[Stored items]
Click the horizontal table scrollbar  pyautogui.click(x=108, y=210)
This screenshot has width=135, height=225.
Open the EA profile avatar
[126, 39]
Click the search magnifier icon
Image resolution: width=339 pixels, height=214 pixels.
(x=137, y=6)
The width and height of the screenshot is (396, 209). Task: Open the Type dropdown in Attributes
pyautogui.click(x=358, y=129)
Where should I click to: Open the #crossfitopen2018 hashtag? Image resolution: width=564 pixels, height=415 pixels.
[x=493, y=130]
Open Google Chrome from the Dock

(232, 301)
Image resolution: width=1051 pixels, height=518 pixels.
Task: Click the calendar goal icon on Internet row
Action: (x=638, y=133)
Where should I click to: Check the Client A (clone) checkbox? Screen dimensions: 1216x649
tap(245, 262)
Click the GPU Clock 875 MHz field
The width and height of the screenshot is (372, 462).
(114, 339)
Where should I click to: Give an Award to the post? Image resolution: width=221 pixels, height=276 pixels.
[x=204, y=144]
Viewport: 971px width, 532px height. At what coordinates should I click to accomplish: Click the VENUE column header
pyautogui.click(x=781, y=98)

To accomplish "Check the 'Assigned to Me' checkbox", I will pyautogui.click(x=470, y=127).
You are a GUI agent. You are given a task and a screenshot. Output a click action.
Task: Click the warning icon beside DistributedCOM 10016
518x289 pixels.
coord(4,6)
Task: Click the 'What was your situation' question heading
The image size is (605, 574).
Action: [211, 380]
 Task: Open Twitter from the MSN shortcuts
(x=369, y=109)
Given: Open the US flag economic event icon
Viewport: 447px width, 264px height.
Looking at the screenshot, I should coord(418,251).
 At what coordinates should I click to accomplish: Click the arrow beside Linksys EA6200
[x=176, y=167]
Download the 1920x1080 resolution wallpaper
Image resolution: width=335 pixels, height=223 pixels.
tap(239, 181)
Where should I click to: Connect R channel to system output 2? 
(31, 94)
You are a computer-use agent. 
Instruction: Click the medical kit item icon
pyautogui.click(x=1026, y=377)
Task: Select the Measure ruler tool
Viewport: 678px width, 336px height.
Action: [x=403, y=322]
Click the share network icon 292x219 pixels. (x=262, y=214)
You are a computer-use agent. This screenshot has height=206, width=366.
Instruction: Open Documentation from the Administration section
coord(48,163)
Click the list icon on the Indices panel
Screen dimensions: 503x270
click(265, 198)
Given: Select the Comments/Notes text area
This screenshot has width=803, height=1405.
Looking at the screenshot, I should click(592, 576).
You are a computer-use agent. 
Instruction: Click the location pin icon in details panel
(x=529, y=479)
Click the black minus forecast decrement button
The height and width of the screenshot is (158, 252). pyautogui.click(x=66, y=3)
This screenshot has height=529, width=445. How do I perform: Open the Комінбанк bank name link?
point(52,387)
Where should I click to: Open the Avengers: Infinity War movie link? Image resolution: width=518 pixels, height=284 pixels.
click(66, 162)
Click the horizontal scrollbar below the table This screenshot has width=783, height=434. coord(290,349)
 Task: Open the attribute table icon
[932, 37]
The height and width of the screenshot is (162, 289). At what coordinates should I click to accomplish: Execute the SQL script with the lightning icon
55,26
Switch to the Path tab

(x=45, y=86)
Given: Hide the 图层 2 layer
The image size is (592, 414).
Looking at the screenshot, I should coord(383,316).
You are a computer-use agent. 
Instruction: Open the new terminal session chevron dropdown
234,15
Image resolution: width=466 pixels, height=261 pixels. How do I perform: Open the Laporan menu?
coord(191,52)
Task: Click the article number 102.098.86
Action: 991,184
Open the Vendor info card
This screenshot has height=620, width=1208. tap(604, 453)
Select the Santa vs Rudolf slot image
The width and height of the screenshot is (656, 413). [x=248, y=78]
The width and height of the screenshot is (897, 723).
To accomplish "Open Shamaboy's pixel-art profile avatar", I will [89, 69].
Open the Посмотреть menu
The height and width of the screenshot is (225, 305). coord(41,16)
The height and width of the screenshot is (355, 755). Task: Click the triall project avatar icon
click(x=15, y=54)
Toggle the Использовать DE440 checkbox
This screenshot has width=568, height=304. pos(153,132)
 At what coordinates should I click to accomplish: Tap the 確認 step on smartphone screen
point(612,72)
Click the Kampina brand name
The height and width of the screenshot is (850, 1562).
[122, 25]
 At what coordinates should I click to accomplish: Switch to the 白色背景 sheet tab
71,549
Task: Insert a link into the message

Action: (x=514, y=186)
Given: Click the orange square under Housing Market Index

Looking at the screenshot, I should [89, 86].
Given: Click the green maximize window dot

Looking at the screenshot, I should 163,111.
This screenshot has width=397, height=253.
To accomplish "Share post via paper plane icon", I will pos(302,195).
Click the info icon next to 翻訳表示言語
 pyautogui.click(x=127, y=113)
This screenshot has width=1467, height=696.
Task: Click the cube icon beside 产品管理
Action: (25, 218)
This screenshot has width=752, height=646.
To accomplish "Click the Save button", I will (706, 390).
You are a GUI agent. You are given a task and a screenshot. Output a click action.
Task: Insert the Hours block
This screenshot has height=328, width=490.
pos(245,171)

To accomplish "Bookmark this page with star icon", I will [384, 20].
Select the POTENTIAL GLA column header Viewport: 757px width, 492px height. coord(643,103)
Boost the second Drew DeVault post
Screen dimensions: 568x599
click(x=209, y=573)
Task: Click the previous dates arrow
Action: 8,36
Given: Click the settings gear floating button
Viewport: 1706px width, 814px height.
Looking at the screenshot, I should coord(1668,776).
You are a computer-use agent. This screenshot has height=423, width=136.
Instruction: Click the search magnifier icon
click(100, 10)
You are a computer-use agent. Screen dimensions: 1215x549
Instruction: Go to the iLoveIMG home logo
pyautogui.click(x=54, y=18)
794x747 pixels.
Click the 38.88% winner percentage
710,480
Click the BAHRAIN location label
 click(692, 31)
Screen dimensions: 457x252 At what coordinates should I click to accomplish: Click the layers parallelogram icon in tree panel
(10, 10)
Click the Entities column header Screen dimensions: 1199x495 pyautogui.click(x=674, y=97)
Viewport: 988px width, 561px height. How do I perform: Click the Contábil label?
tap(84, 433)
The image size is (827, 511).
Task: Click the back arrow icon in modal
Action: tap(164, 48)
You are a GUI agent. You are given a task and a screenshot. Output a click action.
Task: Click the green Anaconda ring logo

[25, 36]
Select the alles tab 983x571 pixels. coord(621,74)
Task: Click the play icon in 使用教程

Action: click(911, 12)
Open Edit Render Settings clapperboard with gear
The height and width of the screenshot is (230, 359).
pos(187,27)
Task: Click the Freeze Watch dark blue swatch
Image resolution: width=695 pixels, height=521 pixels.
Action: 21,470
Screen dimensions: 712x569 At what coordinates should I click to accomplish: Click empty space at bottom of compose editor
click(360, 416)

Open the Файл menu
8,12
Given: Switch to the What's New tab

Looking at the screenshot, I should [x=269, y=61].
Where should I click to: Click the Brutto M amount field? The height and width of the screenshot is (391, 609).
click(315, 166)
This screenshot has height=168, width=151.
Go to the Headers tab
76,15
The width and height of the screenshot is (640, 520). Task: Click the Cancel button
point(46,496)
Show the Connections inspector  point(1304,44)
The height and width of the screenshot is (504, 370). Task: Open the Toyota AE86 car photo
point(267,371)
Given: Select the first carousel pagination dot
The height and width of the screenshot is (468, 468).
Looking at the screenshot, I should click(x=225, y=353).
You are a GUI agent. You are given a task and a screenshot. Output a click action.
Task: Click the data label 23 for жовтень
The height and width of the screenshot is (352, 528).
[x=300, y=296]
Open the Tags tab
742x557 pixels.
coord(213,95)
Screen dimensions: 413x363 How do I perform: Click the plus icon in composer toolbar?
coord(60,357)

• _Work task_
Above are entries; state the number of lines among them that contain "will", and nothing else.

• _Answer box_
5